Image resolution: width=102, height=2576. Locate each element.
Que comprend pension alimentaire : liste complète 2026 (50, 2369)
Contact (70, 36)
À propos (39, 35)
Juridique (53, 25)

§

* What you will do *
Write out every entry exactly as given.

* Solution for this task *
Image resolution: width=102, height=2576. Locate each element.
Que comprend pension alimentaire : liste complète 2026 (50, 2369)
Contact (70, 36)
À propos (39, 35)
Juridique (53, 25)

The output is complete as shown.